Les députés s’attaquent lundi au texte sur la modernisation de l’économie (LME), qui veut relancer la croissance par la baisse des prix, et risque de créer des tensions entre l’exécutif et sa majorité UMP, toujours à la recherche d’un compromis sur les grandes surfaces.

Le gouvernement compte sur la mesure-phare de ce texte de 44 articles, la liberté donnée aux grandes surfaces de négocier leurs prix avec leurs fournisseurs, pour faire baisser les prix. Le débat s’annonce tendu avec les députés UMP, qui entendent conserver un contrôle des maires sur les implantations de grandes surfaces.

Au centre des débats, les conditions d’installation des grandes surfaces

Malgré plusieurs réunions la semaine dernière entre le gouvernement et la majorité pour déminer le terrain, un article continue de poser problème, celui sur le relèvement du seuil d’autorisation des grandes surfaces. Les députés UMP, inquiets du risque de disparition du petit commerce en milieu rural, veulent redonner le pouvoir aux maires dans ce domaine.

Avant la discussion générale lundi, le Premier ministre devait encore négocier tout le week-end avec les députés UMP opposés à l’assouplissement des conditions d’installation des grandes surfaces dans les villes, au nom de la concurrence voulue par le gouvernement.

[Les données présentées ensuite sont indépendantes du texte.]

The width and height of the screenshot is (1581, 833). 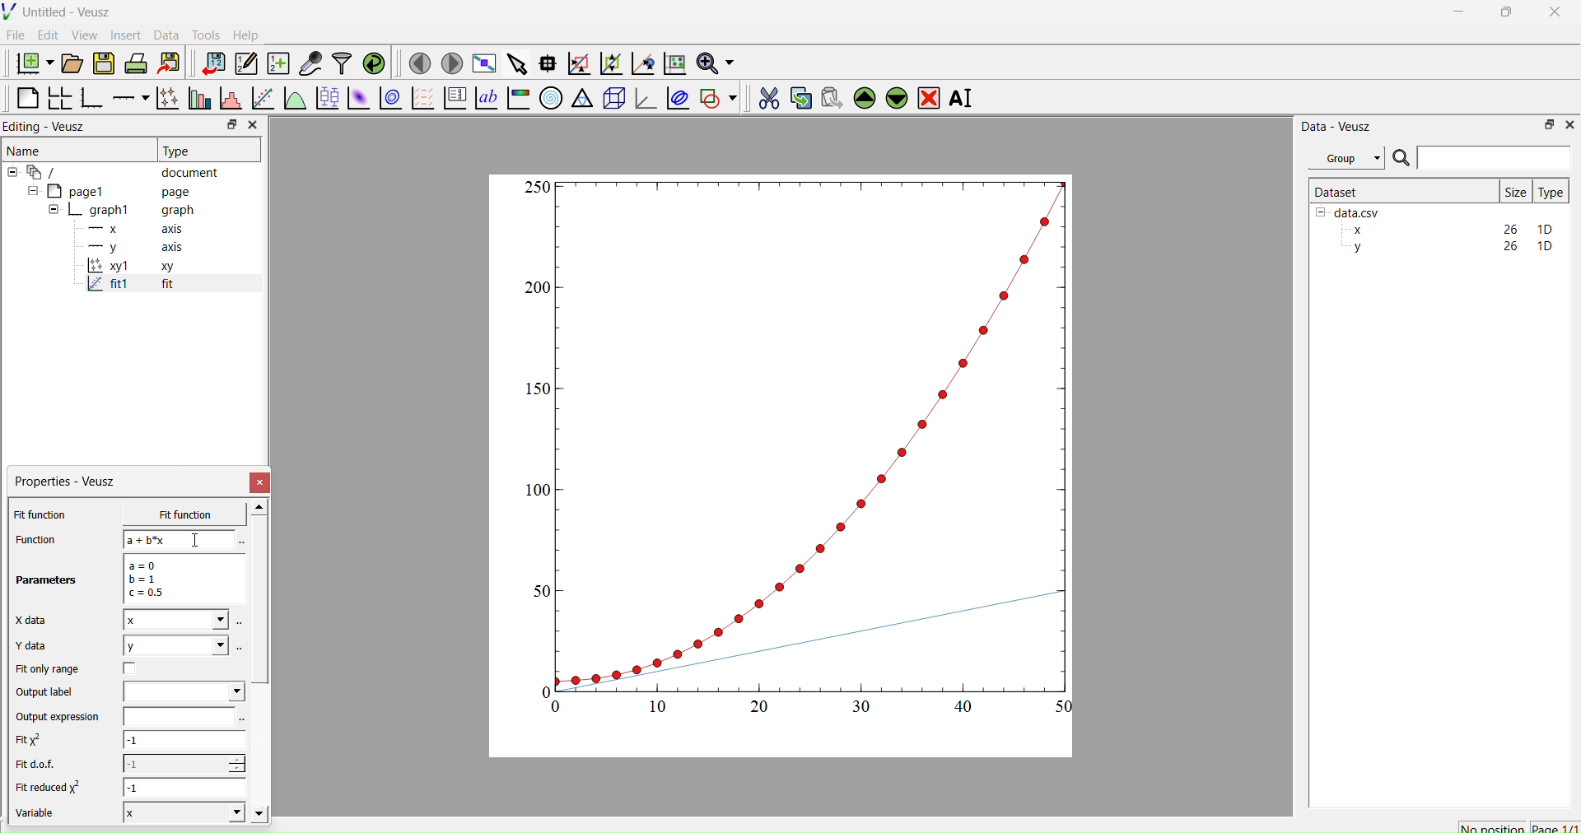 I want to click on Polar Graph, so click(x=551, y=98).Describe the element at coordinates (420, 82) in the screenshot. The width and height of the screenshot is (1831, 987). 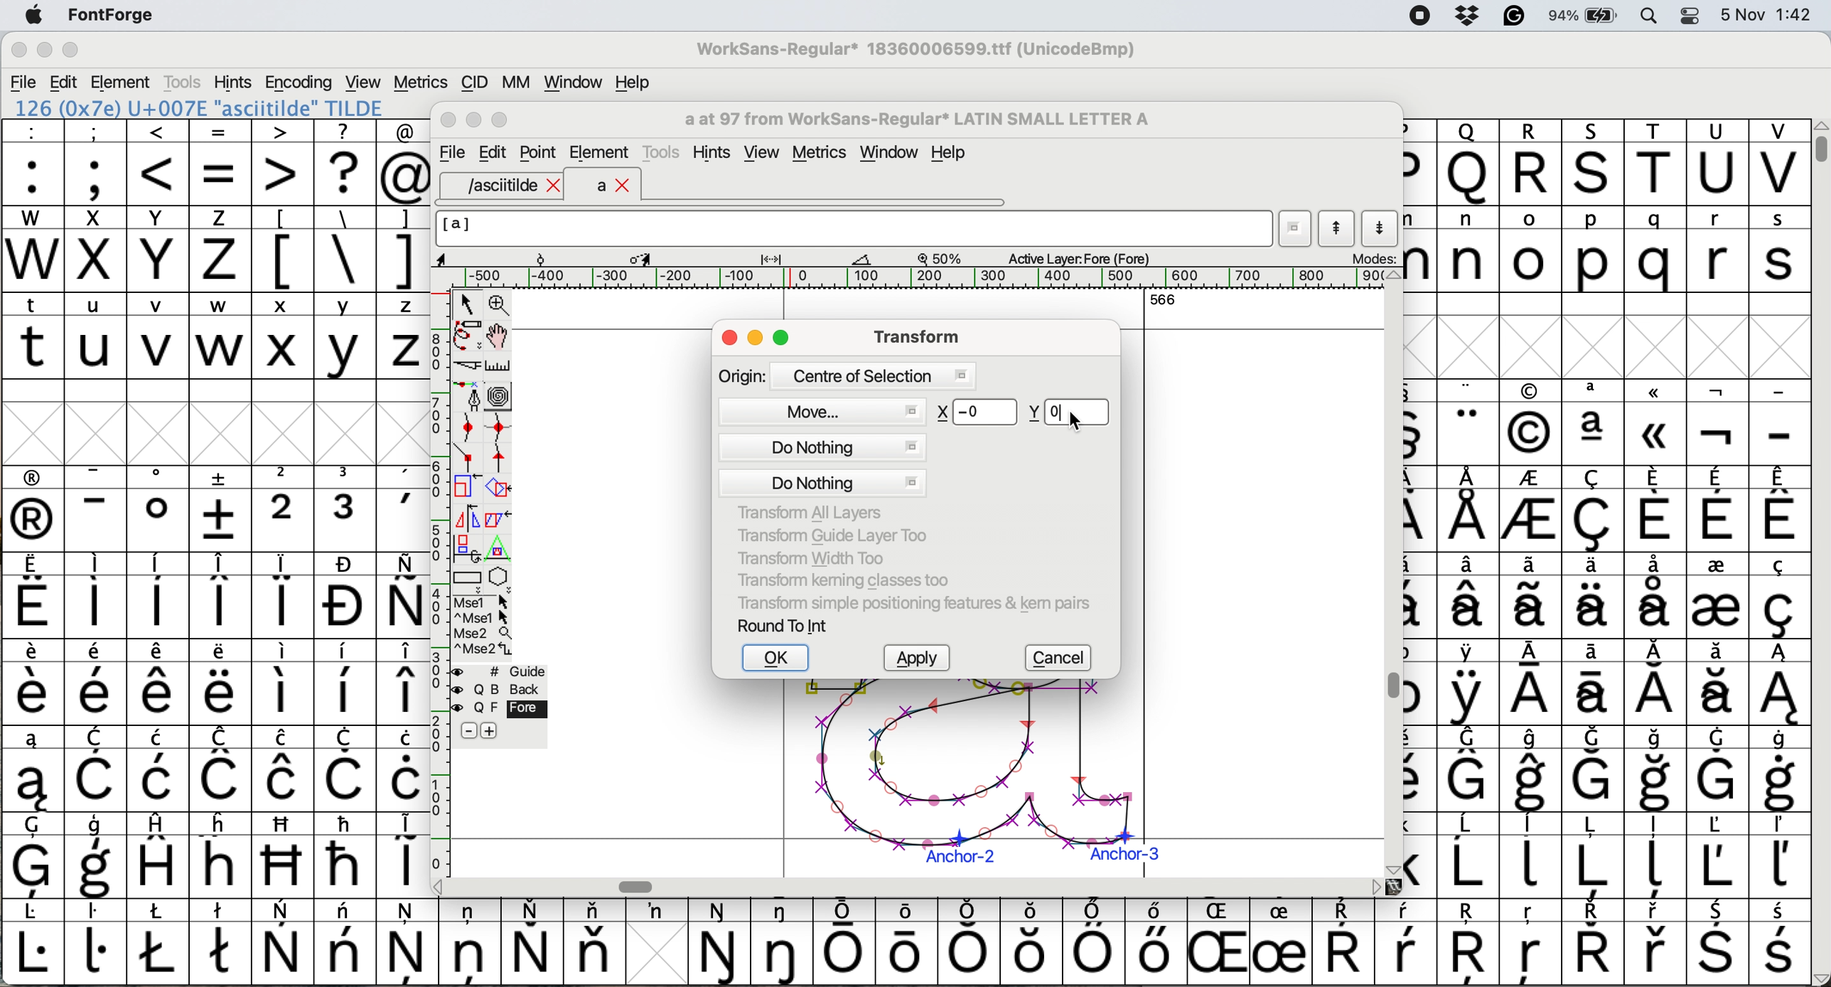
I see `metrics` at that location.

M. Fillon « ne veut pas que les maires soient les arbitres de la concurrence », indique-t-on dans son entourage.

« Que le maire ait plus de pouvoir sur l’urbanisme, sur l’organisation, d’accord, mais ce n’est pas à lui de dire s’il y a assez de surfaces commerciales dans tel ou tel secteur », ajoute-t-on.

La Loi de Modernisation Economique: une séance de rattrappage, après le « paquet fiscal »

Inspirée des propositions du rapport Attali, la LME, dont l’examen a été retardé d’une semaine en raison de la longueur du débat sur les institutions, est le deuxième grand texte économique de la présidence Sarkozy, dix mois après le « paquet fiscal ». Ce dernier, destiné à provoquer un « choc de confiance », n’a guère eu d’effet sur la croissance, qui s’annonce inférieure à 2% en 2008 selon les prévisions des économistes.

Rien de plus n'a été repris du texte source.